Plus, it would have to be worthwhile. If the project doesn’t actually have the potential for paying itself back, it’s not worth spending the time and money to refactor.
Ultimately, I learned to deal with the code as-is. Of course, changes and new additions would not have to follow the legacy-style patterns, but the old code became familiar enough to me that I could work with it without breaking anything important.
What I learned
Despite the annoyances, the experience of working with legacy and spaghetti code has been valuable.
One thing I’ve learned is that code smell doesn’t always come from developer incompetence, but from the context in which the code was written.
Single developers taking on projects by themselves with little to no involvement of other developers or viewpoints can lead to hard-to-read code, and can cause the developer to become overprotective about “their” work.

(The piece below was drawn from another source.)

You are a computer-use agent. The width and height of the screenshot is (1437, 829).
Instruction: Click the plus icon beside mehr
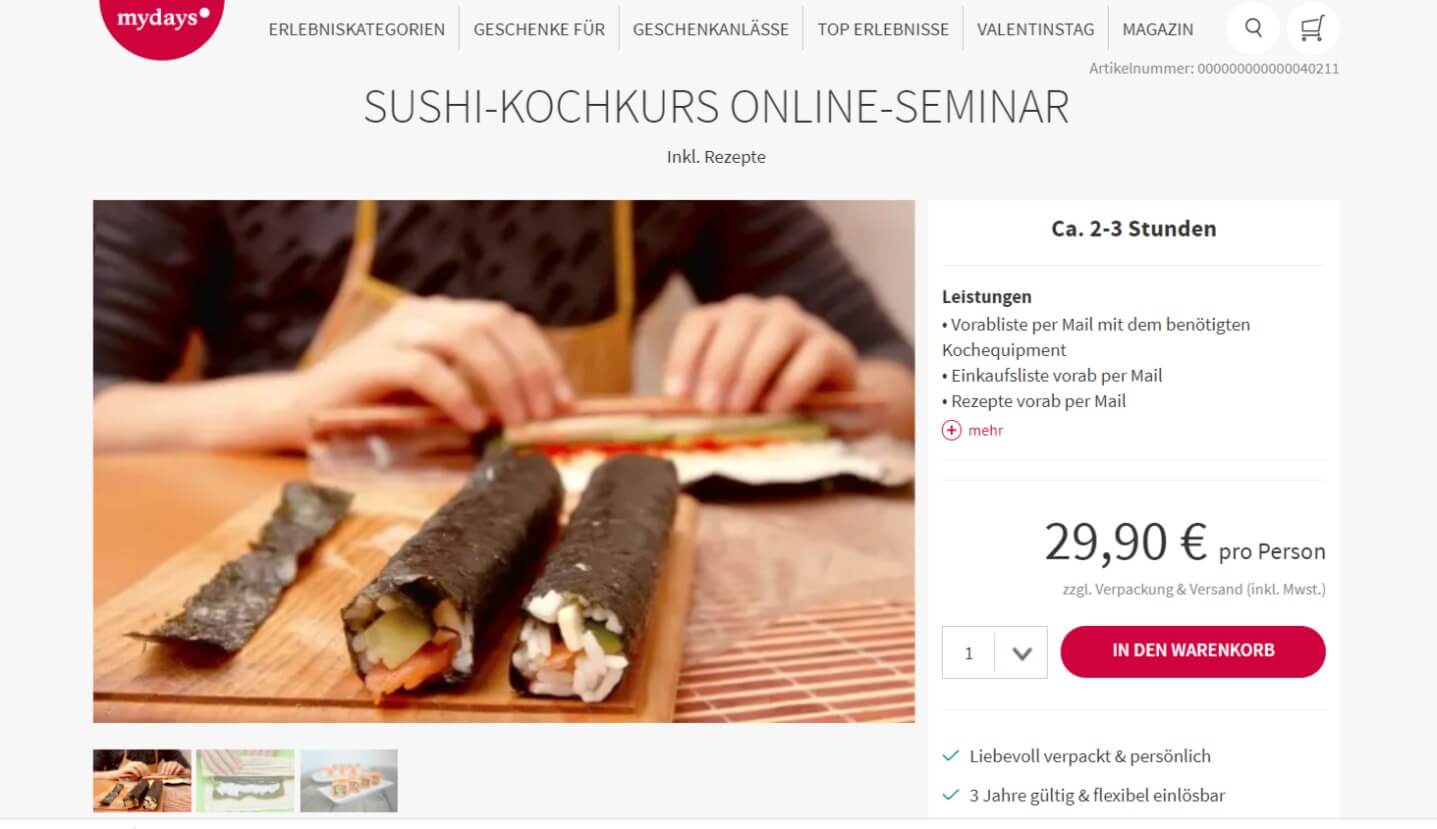pyautogui.click(x=951, y=430)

Also, skipping documentation and code encapsulation in favor of “quick-fixes” and reaching deadlines can compound tech debt if left unchecked. The same counts for having a project start out too “small” or “secondary” to warrant proper documentation, and having it grow into something more important anyway.
My advice
My first piece of advice is to avoid sending developers in alone when making something new, or on long-term maintenance on a still-growing project. In isolation, even really good developers can end up making something only they can understand, and that they may not be able to look at objectively once the team grows.
Secondly, always enforce a minimum standard of documentation and adherence to coding conventions, even on “small” side projects. You want new people to be able to pick it up at any time, especially once you start relying on the project. Of course, you’ll need to decide on a standard that strikes a good balance between cost and result, but once it’s set, you should enforce it strictly.
And finally, if you’re not documenting the code itself as a project grows, at least document the requirements. This is something that’s often already done with multi-platform projects (when building Android and iOS apps in parallel, for example), but it’s worth doing in other cases as well.